THE SURPRISING JOY OF OLD AGE – REALLY?
A recent article in Time magazine (September 17, 2018, Jeffrey Kluger, author) takes a refreshing look at aging and happiness. Good for Jeffrey! It’s a creative and affirming article which re-enforces what many of us have been saying around the theme “Celebrating God’s gift of Aging!”
It reports on a 2006 study of a group of 30 year olds and a group of 70 year olds who were asked which of the two groups was likely to be happier. Both of them chose the 30 year olds. However, when those two groups were asked about their own happiness level, guess what, the 70 year olds came out on top! Other experts on aging have long been reporting that old age is often reported as a time defined, “not by sorrow, dread, and regret, but rather by peace, gratitude, and fulfillment.”
Another interesting tidbit shared is that, perhaps surprising as well, is that the middle-ager tends to be the most miserable, as compared to children and older adults. Life satisfaction tends to follow a U-shaped course, with the youngsters and the oldsters being content, celebrative, and satisfied.
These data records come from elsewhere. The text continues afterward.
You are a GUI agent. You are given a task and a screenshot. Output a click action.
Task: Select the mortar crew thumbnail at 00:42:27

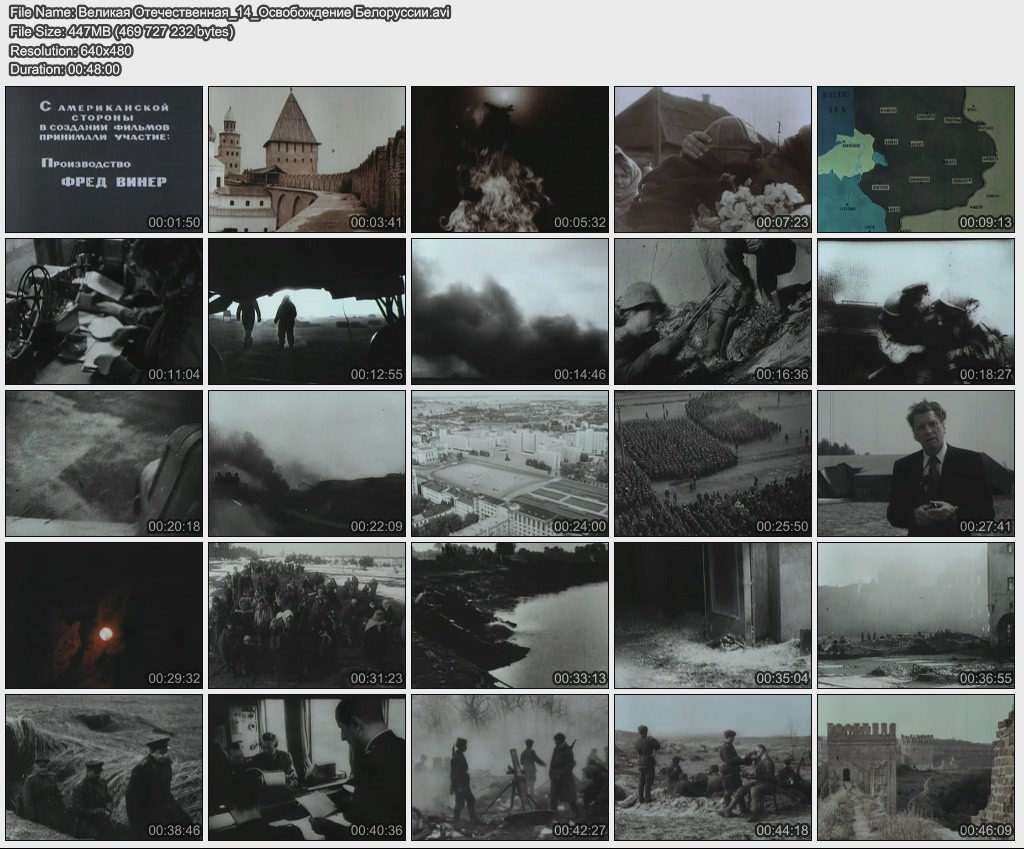tap(510, 767)
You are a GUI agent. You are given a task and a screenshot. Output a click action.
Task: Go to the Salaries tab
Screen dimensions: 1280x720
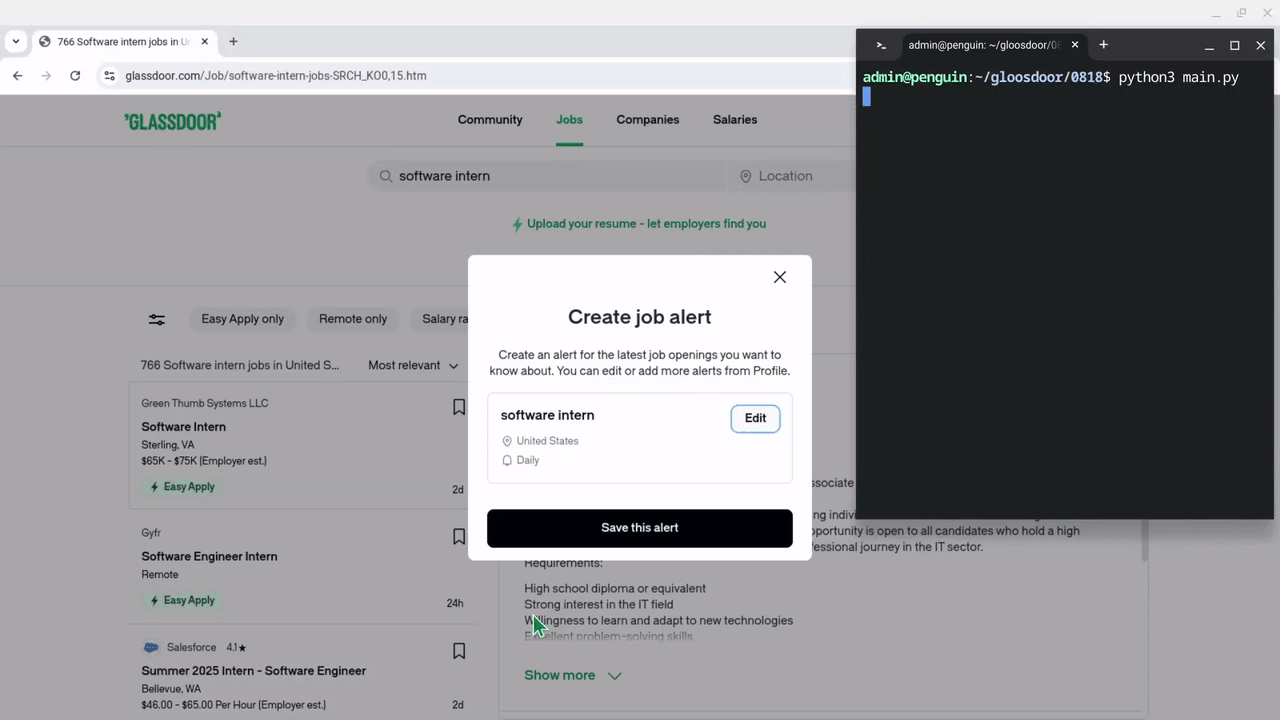pyautogui.click(x=735, y=120)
This is reported in the book, “The Happiness Curve”, by author Jonathan Rauch. (May, 2018).
What might these statistics and findings say as to how congregations are “treating” older adult ministries? Might these findings be a strong indication that we older adults need to spend more time with the youngsters in order to continue to train and model a more positive and celebrative ministry style of living? Might we oldsters consider how we can model and rub ministry shoulders with our own kids and other middle-aged people to help develop a more positive view of living for and with them? Perhaps we older folks need to be more intentional about changing our lifestyle pace from being “do-ers” to being “be-ers” ; that is, to share our gifts of listening, modeling, coaching, and encourAGING from the sidelines in order for the youngest and the middle agers to learn and develop positive attitudes towards and with each other. Now that could be both challenging and rewarding as we oldsters share the satisfaction we have developed by celebrating and serving others in the Lord!
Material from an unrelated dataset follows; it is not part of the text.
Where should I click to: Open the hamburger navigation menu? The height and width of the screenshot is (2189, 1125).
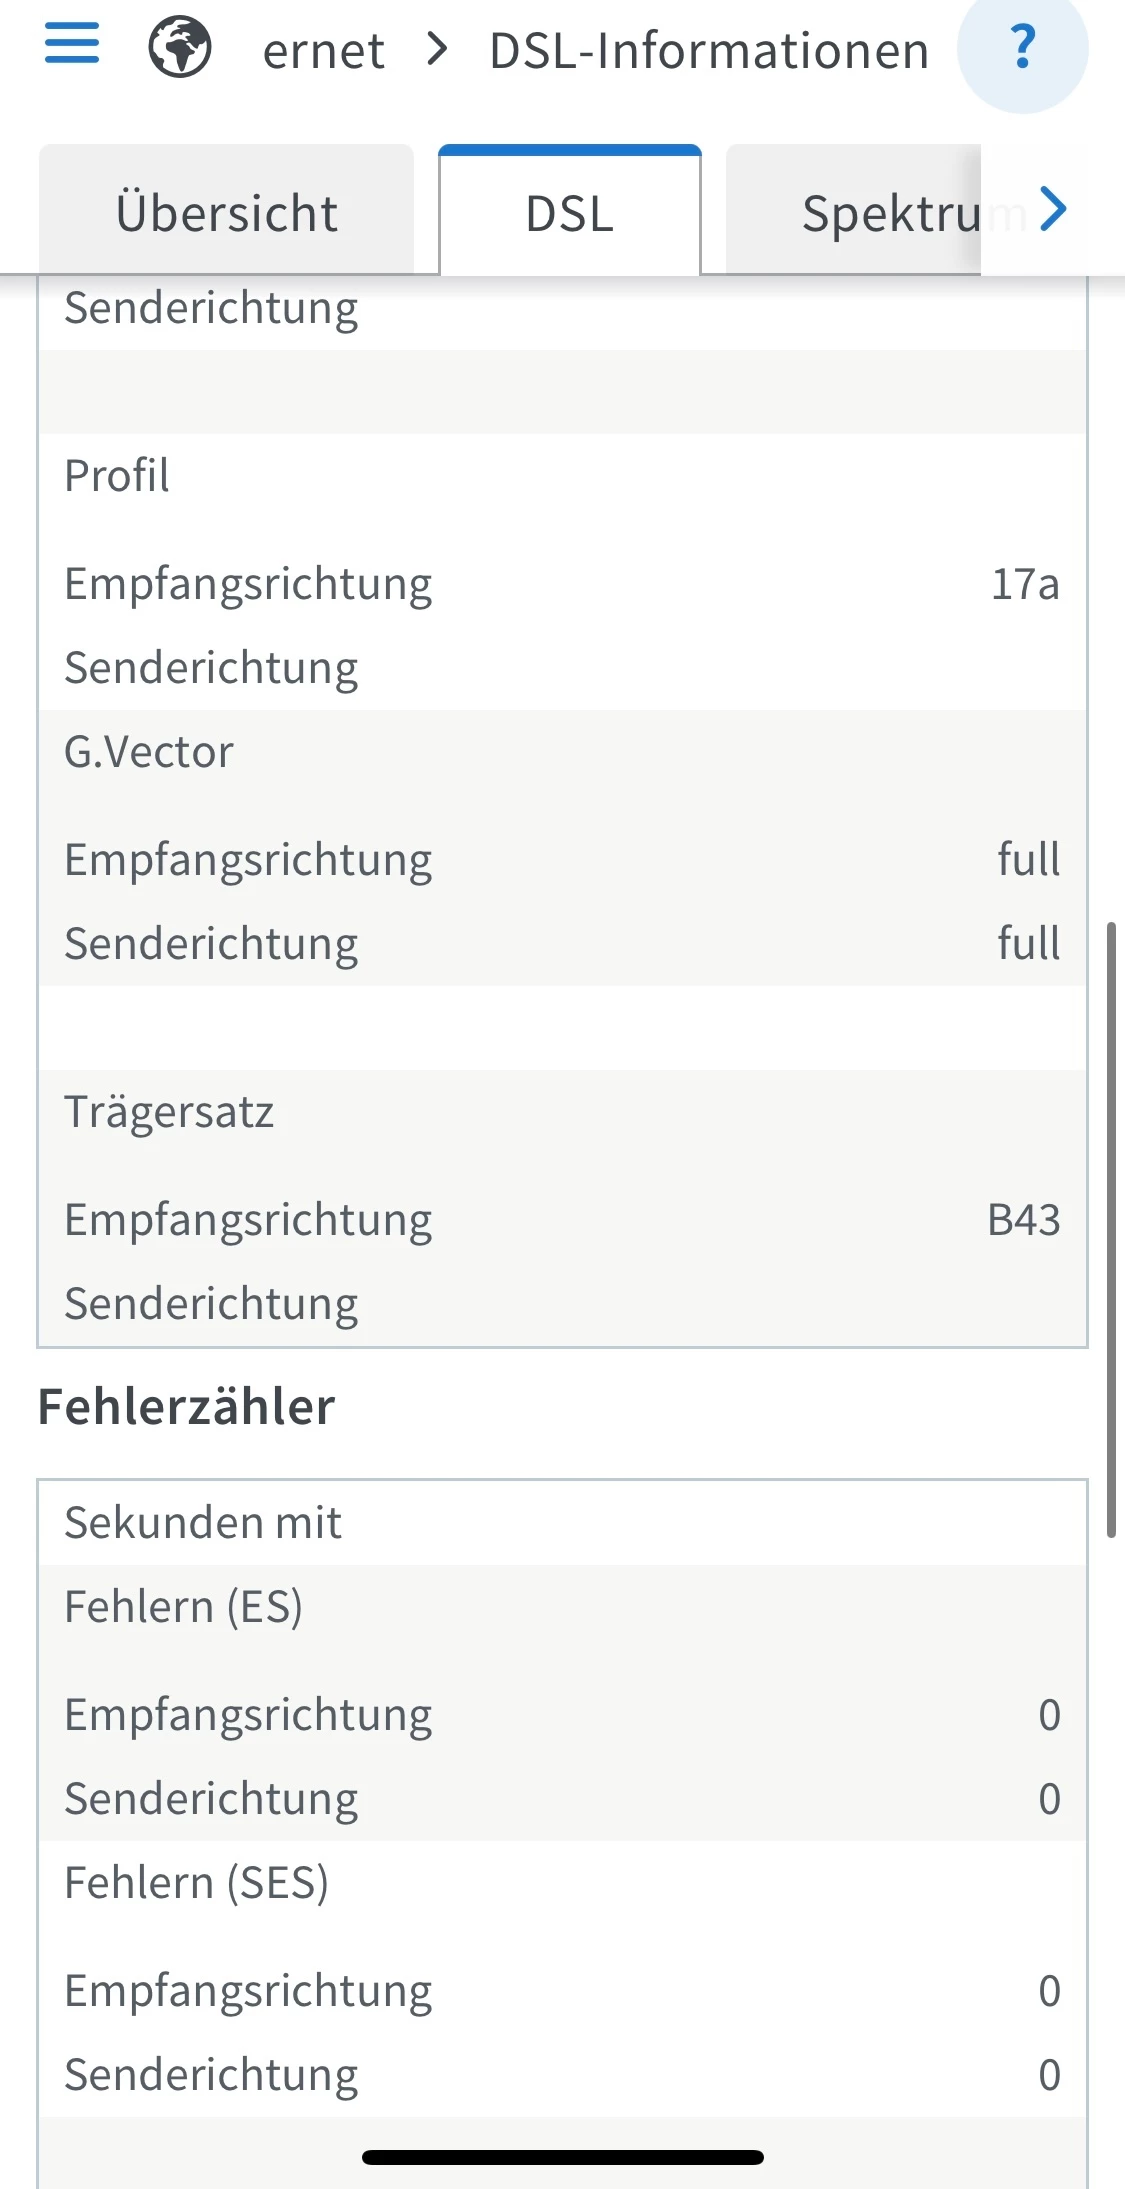[72, 44]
A final quote from the article: “Yes, death is nonnegotiable…something that can only be delayed, never avoided. It’s a mercy, then, that when we do reach the end, so many of us arrive there smarter, calmer, and even smiling!” And as we as God’s people move on to our heavenly home, we rest assured that the Lord has used us to serve and to celebrate with the younger, the middle, and certainly with our peers. May we all keep celebrating the joy of aging, in the Lord, whatever age we are!